Resource leak in airbyte-worker

  • Is this your first time deploying Airbyte?: No
  • OS Version / Instance: Amazon Linux 2
  • Memory / Disk: 32 GB RAM
  • Deployment: k8s
  • Airbyte Version: 0.39.35
  • Source name/version: many
  • Destination name/version: redshift
  • Step: Sync

About once a month, our Airbyte deployment gets completely hosed - jobs start experiencing errors launching new pods and syncs can’t run anymore…until airbyte-worker is restarted. Looking at airbyte-worker while it was in this state today, we noticed two interesting things:

  1. It was using a large amount of RAM - upwards of 8 GB
  2. The main java process for airbyte-worker had 29821 running threads!

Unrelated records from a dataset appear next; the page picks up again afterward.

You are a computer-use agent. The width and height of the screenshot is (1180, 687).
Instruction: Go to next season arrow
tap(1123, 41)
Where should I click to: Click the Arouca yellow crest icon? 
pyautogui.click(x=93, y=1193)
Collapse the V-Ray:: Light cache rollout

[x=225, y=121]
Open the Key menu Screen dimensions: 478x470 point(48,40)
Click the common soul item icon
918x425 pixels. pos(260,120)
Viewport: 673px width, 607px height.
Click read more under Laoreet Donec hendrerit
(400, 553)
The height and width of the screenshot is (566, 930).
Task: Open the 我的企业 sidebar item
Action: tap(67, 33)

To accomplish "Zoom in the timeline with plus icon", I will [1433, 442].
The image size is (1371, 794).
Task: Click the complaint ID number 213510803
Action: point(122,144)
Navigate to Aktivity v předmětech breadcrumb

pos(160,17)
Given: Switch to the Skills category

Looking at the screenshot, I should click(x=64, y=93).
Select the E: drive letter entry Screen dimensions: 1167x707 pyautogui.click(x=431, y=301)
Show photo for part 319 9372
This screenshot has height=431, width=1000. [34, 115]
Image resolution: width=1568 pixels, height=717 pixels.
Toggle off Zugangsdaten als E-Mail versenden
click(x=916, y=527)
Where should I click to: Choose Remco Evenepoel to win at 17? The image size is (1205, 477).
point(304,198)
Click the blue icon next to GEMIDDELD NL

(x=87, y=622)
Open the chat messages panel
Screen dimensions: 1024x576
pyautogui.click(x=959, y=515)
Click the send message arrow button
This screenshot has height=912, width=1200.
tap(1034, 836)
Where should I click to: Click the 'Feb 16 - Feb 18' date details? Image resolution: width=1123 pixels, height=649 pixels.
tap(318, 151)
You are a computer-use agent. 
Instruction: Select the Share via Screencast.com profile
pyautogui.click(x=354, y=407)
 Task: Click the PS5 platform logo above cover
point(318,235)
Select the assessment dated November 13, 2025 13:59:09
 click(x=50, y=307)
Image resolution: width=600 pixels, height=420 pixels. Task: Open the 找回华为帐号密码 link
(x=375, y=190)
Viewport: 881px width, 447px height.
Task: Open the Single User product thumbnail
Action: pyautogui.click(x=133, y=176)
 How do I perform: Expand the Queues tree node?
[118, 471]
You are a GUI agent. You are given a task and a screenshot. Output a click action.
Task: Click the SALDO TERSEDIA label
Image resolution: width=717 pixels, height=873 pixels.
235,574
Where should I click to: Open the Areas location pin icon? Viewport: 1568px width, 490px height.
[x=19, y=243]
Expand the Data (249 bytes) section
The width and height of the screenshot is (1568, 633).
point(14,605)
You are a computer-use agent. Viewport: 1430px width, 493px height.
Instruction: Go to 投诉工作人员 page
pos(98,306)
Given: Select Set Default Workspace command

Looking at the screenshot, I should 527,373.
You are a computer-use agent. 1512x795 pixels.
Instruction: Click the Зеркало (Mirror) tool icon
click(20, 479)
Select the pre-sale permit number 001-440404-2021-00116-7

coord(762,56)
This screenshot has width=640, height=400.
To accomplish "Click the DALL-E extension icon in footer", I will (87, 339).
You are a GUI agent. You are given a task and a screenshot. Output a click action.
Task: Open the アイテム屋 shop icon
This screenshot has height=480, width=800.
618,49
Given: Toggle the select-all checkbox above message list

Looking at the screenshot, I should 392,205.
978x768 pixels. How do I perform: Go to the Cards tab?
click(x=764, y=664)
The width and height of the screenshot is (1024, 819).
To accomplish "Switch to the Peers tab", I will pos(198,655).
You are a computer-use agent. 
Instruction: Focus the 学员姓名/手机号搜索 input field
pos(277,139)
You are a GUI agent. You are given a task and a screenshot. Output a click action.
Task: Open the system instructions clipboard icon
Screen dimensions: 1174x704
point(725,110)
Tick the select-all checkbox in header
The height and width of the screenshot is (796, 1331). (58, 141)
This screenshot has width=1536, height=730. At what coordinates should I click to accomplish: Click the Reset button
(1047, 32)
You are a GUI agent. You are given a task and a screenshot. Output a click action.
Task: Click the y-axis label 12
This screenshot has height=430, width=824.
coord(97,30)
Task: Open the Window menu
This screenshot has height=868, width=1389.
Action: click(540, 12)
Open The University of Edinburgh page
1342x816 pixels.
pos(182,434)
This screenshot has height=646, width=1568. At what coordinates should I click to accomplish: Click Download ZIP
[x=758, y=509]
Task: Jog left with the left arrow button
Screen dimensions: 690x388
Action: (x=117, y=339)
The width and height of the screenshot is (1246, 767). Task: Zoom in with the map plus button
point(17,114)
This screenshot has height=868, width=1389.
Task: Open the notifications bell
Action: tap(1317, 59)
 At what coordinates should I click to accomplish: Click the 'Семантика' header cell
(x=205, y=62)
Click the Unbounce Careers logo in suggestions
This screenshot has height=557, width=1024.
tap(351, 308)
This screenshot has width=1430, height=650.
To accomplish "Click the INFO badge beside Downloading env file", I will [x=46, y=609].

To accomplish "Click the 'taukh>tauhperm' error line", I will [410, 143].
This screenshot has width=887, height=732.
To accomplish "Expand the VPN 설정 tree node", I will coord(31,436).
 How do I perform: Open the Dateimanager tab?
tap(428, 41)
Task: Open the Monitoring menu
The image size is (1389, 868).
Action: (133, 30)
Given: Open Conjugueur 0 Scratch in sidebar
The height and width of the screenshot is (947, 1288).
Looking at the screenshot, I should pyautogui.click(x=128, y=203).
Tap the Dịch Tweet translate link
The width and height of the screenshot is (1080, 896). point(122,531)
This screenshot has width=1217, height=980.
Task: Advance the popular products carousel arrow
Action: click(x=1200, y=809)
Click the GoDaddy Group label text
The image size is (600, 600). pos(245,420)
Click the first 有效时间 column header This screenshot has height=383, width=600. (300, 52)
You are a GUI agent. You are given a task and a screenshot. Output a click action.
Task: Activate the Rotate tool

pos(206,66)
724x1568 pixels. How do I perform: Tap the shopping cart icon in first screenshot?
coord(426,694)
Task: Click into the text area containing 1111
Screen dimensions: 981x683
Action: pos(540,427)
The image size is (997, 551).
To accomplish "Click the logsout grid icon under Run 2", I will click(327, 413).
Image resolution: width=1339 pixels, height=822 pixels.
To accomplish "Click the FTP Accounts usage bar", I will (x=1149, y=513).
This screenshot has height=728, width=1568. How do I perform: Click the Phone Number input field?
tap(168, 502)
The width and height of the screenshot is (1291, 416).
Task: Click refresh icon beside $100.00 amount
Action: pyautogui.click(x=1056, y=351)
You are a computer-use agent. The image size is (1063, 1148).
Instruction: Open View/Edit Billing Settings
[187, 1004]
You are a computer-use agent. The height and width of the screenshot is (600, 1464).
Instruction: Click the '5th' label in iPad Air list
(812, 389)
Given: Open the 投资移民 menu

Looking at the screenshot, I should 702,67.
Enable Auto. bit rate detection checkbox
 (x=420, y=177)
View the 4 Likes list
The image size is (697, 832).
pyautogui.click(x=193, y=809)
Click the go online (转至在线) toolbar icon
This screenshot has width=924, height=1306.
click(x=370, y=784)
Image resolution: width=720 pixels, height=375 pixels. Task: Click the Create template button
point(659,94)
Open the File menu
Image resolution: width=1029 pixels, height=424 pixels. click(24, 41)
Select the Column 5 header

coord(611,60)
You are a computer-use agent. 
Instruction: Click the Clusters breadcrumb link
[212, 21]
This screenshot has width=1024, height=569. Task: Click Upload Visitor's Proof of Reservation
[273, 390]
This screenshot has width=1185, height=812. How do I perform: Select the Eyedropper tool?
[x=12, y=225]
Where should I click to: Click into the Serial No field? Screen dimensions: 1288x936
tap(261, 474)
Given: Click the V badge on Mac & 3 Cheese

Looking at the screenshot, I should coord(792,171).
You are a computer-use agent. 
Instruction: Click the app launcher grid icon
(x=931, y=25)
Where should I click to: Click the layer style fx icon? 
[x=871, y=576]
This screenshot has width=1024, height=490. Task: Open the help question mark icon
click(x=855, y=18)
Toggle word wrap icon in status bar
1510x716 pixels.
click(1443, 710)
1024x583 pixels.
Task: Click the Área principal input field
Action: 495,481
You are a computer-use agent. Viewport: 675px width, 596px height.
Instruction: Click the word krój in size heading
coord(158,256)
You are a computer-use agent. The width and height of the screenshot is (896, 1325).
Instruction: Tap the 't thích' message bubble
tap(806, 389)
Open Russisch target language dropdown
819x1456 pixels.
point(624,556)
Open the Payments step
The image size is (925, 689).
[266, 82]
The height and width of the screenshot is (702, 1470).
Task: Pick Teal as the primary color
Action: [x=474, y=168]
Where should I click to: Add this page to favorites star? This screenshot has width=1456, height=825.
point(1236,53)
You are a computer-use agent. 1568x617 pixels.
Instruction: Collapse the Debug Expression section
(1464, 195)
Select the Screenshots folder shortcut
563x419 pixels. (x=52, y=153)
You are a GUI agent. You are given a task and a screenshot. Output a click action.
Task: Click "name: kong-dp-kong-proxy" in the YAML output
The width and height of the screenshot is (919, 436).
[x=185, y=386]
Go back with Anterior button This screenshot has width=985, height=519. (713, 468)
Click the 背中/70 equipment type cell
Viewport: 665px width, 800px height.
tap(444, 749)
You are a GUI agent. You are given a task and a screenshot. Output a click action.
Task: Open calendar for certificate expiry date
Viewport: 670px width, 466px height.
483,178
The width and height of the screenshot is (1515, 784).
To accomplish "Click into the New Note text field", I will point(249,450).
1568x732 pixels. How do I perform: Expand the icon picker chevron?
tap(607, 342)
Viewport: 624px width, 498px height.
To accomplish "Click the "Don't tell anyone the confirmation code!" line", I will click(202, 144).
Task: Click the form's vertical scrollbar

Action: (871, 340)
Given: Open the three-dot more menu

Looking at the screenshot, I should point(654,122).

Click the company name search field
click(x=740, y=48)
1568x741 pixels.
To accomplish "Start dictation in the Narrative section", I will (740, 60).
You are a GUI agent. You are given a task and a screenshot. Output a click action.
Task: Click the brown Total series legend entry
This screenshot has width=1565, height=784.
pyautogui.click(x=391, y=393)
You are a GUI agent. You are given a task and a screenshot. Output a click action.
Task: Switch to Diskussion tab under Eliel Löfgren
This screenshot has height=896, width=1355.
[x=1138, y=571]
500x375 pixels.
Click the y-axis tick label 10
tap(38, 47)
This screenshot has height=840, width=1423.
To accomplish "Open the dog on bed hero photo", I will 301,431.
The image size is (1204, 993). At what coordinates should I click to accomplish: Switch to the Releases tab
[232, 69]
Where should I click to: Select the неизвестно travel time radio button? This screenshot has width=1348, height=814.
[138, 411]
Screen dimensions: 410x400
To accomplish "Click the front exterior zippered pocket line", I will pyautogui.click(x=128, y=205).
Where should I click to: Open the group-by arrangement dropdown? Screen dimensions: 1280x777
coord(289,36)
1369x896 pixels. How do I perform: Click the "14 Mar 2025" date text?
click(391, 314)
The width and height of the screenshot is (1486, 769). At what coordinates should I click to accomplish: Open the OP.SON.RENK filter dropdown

When this occurs, new jobs are not able to spawn the threads they need in airbyte-worker:

022-08-18 06:00:56 source > [0.017s][warning][os,thread] Failed to start thread - pthread_create failed (EAGAIN) for attributes: stacksize: 1024k, guardsize: 0k, detached.
2022-08-18 06:00:56 source > Error occurred during initialization of VM
2022-08-18 06:00:56 source > java.lang.OutOfMemoryError: unable to create native thread: possibly out of memory or process/resource limits reached

The overall VM has plenty of resources available, and k8s is not killing the container due to reaching limits.

After restarting airbyte-worker, it’s happily running using approximately 40 threads.

I haven’t noticed any similar issue reports (might have missed them though!) or recent changes that may address this. Has anyone else experienced something similar? Any suggestions for things to try or gather next time this occurs (or changes to make before then!)? We’ve seen this happen 3 times now in our production cluster, across multiple airbyte versions.

My summary has an error: our VM has 64 GB of RAM total, not 32.

Thanks for the investigation @adam I asked the team some investigation about what is the resource expected for worker and server.

Hi @marcosmarxm,

Just to be clear, resource utilization is only part of the problem. The other problem is that airbyte-worker stops running after a number of weeks, until it is restarted. (The resource issue of course appears to be related to that.) Is that something you’re seeing in cloud, or hearing about from other users? We’ve thought about adding actual k8s limits to airbyte-worker, but are concerned that hitting those limits would result in data loss of any in progress syncs during the worker restart.

I’ve tracked this down to a problem in the S3 file writing for logs - the threads are blocking on a lock that isn’t being released, and very few logs are actually making it to S3. Almost all of our threads are from the log4j2 appender for S3. Looks like we have verbose mode enabled for the appender in log4j2.xml, so I’ll see if I can find anything interesting in the local container logs.

Hi @adam, early Airbyte engineer here. We deploy Cloud multiple times a day in CD fashion so this is a blind spot for us. Looking at our dev envs that have Airbyte deployments running for ~1 -2 weeks, I don’t really see a memory leak pattern. Of course, these deployments have much less load.

Would love to work with you to dig into your findings. I worked on the logging layer so I’m familiar with what you are saying. It is possible all of this is related to the logger layer. Can you share more about what you’ve found about the logging layer?

Happy to! I reached out to you on slack in case you want the actual thread dump file (its too big to upload here). It shows almost 3k pairs (so 6k total) of “LoggingEventCache-publish-thread” and “TimePeriodBasedBufferMonitor-publish-trigger”. Those come from the log4j2-appender library: GitHub - bluedenim/log4j-s3-search: Log4j appender with S3, Azure, Google Cloud, and search publishing. I can’t find any meaningful log output to figure out what those threads are blocked on, unfortunately. I do see some locks in this code, but I’m not seeing why we’d be catching on them.

I also found that airbyte-worker seemingly stops flushing logs to S3 shortly after it is started. airbyte-server writes them out continuously. I’ll include a screenshot below from our production S3 bucket, where airbyte has been configured to write to since June. The airbyte-server prefix has orders of magnitude more data compared to this, without the gaps in time.

Our dev environment shows the same issue with logs not making it to S3, although we haven’t seen the thread count quite explode to the same magnitude there (at least not to the point where things locked up).

Working on the same exact problem here.

Connector sync runs, logs are unable to be flushed from worker, and worker will OOM on any subsequent run

Hey Kevin, which Airbyte deployment are you running?

We are working on something for flushing logs that should be released in the next week or so. See Provide a way to clean up old data · Issue #15567 · airbytehq/airbyte · GitHub. This should help with the space issue.

The OOM issue is more concerning to me. Can you provide more details?